Journal of Parallel and Distributed Computing ( IF 3.8 ) Pub Date : 2020-06-25 , DOI: 10.1016/j.jpdc.2020.06.010 Giuliano Laccetti , Marco Lapegna , Valeria Mele , Diego Romano , Lukasz Szustak
The K-means algorithm is one of the most popular algorithms in Data Science, and it is aimed to discover similarities among the elements belonging to large datasets, partitioning them in distinct groups called clusters. The main weakness of this technique is that, in real problems, it is often impossible to define the value of as input data. Furthermore, the large amount of data used for useful simulations makes impracticable the execution of the algorithm on traditional architectures. In this paper, we address the previous two issues. On the one hand, we propose a method to dynamically define the value of by optimizing a suitable quality index with special care to the computational cost.

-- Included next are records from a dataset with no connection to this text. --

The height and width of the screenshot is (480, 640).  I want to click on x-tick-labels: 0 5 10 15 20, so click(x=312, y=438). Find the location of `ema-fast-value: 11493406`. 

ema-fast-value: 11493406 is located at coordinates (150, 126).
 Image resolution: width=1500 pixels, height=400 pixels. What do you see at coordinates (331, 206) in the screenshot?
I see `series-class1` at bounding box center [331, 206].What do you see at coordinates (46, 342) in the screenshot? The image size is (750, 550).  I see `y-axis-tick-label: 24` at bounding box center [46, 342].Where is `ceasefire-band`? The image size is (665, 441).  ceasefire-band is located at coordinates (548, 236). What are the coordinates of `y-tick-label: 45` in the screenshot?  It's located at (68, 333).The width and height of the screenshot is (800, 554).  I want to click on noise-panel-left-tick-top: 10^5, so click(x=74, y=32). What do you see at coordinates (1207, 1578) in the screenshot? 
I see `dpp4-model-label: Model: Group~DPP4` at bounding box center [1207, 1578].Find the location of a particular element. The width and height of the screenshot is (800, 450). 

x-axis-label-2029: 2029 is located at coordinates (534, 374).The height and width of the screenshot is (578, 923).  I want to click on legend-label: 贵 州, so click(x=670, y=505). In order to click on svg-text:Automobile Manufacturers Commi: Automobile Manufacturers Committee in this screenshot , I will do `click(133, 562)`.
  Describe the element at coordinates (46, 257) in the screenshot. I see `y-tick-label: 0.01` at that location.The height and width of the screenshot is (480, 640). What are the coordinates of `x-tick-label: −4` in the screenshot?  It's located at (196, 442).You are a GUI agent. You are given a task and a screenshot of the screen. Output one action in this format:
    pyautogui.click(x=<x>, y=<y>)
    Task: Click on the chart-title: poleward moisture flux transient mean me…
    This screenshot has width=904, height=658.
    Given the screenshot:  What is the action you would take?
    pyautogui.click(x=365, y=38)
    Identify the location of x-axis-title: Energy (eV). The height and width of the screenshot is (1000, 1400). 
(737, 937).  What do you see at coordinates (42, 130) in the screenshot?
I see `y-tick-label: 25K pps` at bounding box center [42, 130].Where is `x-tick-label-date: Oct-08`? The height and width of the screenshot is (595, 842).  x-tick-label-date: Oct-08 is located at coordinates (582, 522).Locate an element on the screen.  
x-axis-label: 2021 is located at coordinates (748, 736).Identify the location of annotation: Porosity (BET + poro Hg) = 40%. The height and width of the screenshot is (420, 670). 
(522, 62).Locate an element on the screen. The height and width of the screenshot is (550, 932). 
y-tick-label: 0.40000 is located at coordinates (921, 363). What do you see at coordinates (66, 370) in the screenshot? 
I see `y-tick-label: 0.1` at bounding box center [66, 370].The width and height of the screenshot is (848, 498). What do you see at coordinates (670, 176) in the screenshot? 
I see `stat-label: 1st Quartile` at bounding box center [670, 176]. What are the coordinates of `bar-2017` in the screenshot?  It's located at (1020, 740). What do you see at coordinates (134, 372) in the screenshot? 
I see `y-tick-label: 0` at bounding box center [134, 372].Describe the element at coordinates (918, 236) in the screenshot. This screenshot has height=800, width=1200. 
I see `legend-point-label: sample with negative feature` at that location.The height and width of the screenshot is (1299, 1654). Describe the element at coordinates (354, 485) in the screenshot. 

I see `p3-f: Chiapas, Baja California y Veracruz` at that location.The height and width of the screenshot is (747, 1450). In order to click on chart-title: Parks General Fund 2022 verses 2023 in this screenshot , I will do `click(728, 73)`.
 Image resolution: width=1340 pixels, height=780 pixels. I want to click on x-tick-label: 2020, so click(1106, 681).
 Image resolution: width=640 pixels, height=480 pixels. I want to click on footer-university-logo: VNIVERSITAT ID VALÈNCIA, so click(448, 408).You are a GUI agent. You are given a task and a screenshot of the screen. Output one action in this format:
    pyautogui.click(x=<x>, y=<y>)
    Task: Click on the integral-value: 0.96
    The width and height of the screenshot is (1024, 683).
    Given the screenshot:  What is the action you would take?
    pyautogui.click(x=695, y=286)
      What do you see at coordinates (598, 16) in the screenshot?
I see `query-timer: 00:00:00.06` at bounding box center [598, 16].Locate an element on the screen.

On the other hand, to improve the performance and the effectiveness of the algorithm, we propose a strategy for parallel implementation on modern multicore CPUs.
中文翻译:
通过多核CPU上的并行自适应策略提高动态K均值算法的性能
K均值算法是数据科学中最流行的算法之一,其目的是发现属于大型数据集的元素之间的相似性,并将其划分为 不同的组称为群集。该技术的主要缺点是,在实际问题中,通常无法定义作为输入数据。此外,用于有用仿真的大量数据使算法无法在传统架构上执行。在本文中,我们解决了前两个问题。一方面,我们提出了一种动态定义通过优化计算质量来优化合适的质量指标。另一方面,为了提高算法的性能和有效性,我们提出了一种在现代多核CPU上并行实现的策略。